Six months ago, progress meant buying a camera to revive that facet of my creativity. Six months later and progress has evolved into making prints of the pictures I've taken. Six months from now and progress will be defined as the display and sale of same.

I can almost understand why people dislike progress. It's more work, for one thing, and despite the so-called Protestant work ethic which is a plague in North America almost no one is willing to admit that despite how little vacation people take the North American worker is pretty damn lazy. Going to the same place every day and taking a paycheque out of it every two weeks isn't work, just conformity to habit.

Or it could just be that, as I embark on yet another six-day work week, everyone else with their five-day weeks are starting to look like slackers.

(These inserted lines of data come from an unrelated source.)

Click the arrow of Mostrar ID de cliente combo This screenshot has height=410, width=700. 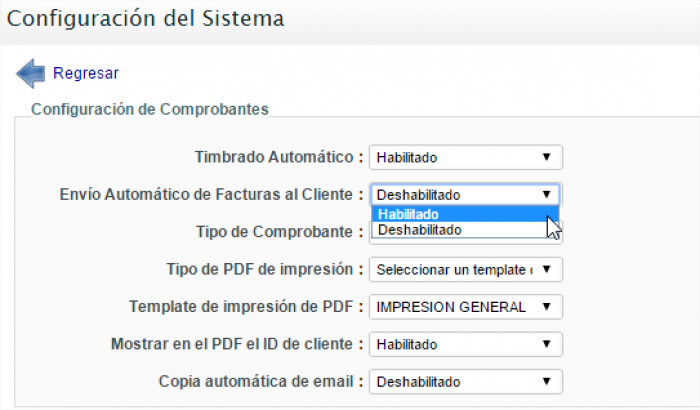(546, 344)
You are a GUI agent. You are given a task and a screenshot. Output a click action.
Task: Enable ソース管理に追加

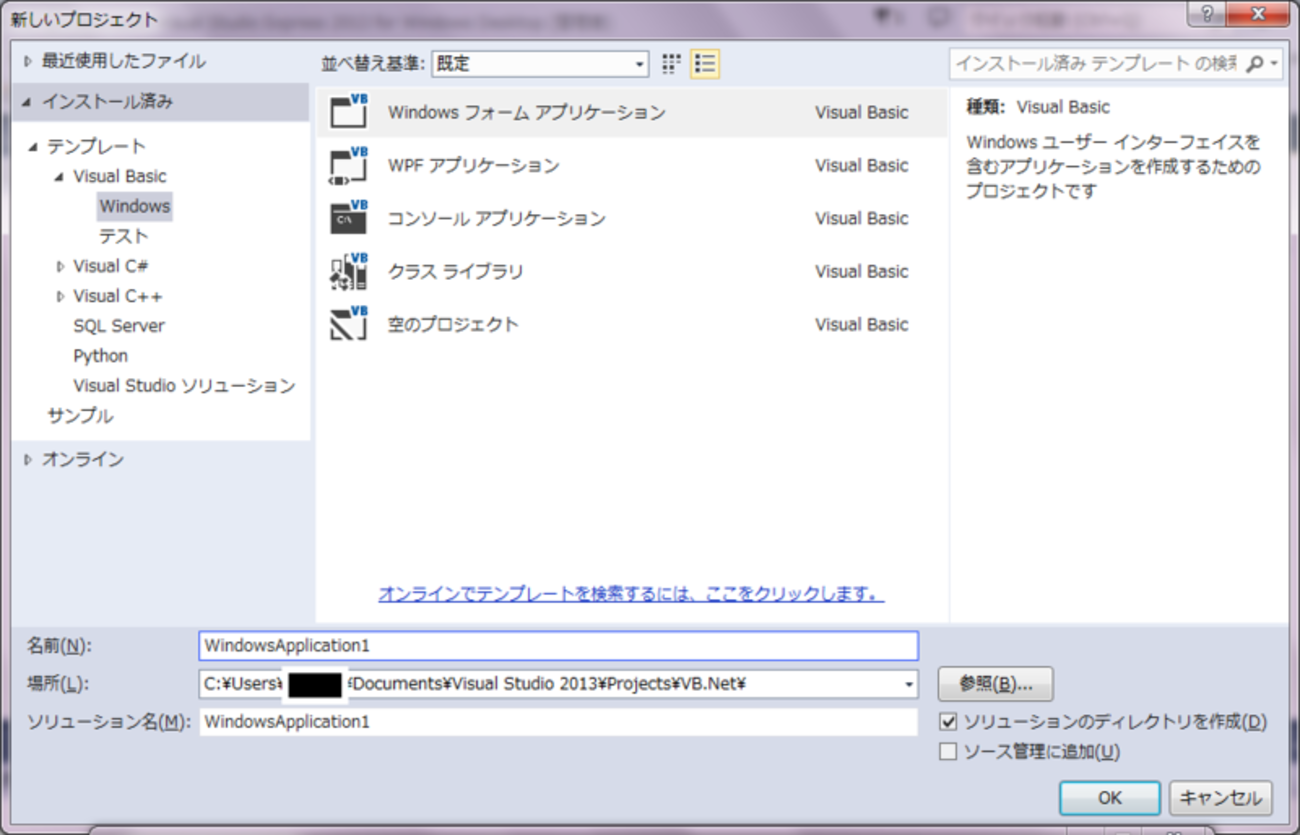pyautogui.click(x=948, y=751)
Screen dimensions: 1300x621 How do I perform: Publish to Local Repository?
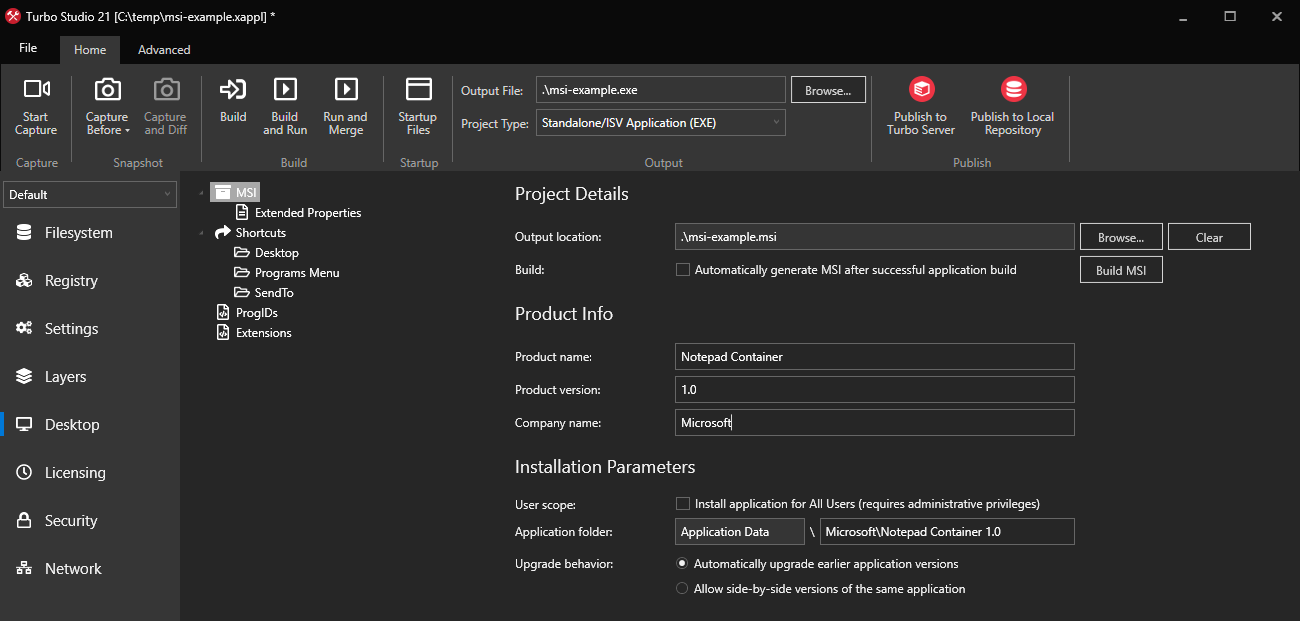click(x=1012, y=105)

There are times when it seems like progress of every sort has been put on hold. I scarcely have the time for housekeeping, let alone establishing myself in some mythical career as an artist-humanitarian. Still, I persist. Where once I would have quit, satisfied merely to be a consumer of culture, I am now pushing myself to become a supplier of culture, in every spare minute I can find.

The picture below represents the long, slow process involved in becoming me. Ruthlessly, I've been using my friends to get ahead. Disguised as a gift of art, this image is really my first commission. True, the friend for whom it is taken isn't paying for this work, but I'm treating it like it's a commission nonetheless. From it I am learning (in fact, re-learning) entrepreneurship; the fusing of my abilities with the wants and desires of another.

It's not an ideal shot, but it is better than previous shots, so I call that progress. I hope someday to look back on the angst it has caused me with the same amusement I now get from reading my old high school journals. Even in its eventual form I suppose it will always produce a kind of sentimental amusement in me, how for one agonising season I struggled to create for a friend something he might come to cherish.

For the first time in a long time I am staring success in the teeth and success still frightens me but this fear isn't going to stop me. I'm not afraid of the work, I'm afraid of not having work. I'm afraid I won't be able to afford my own comfort. I'm afraid of not finding the perfect picture. But I'm no longer afraid of progress.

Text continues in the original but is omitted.